Aim of the task.
Reproduce the lines below, swapping each occurrence of "pixels" for "px" and keeping everything else the same. Leave the pictures out.

━━━━━━━━━━

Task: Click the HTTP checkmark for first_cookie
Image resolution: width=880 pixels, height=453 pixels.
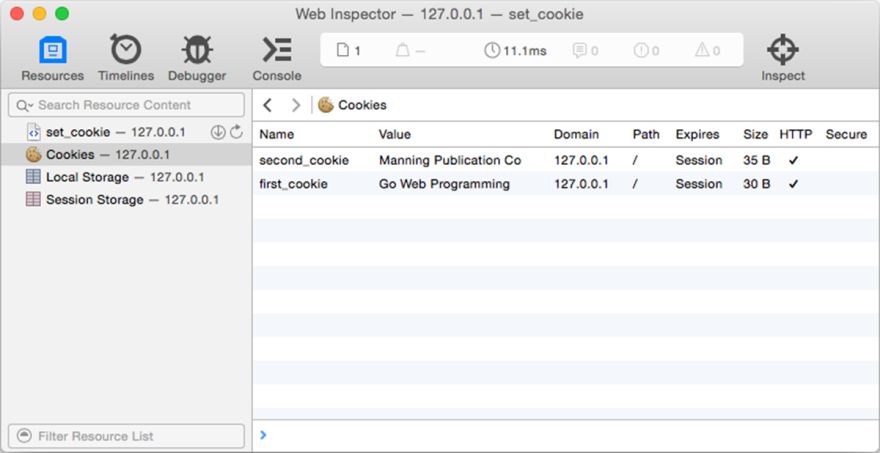Action: 793,184
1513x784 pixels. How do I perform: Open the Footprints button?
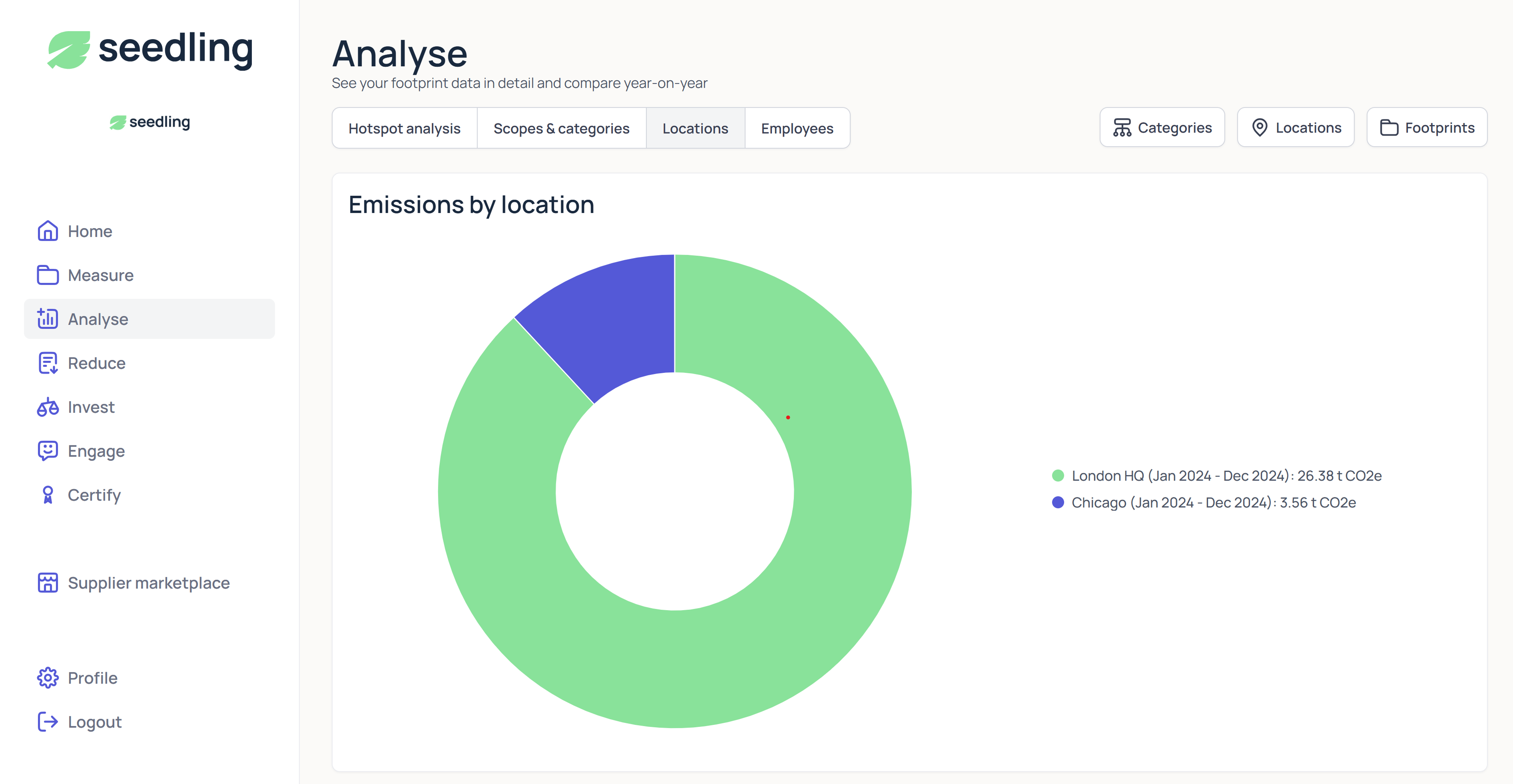click(x=1426, y=127)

━━━━━━━━━━

Solution for this problem.
Task: Click the HTTP checkmark for first_cookie
Image resolution: width=880 px, height=453 px.
Action: 793,184
1513x784 px. How do I perform: Open the Footprints button?
click(x=1426, y=127)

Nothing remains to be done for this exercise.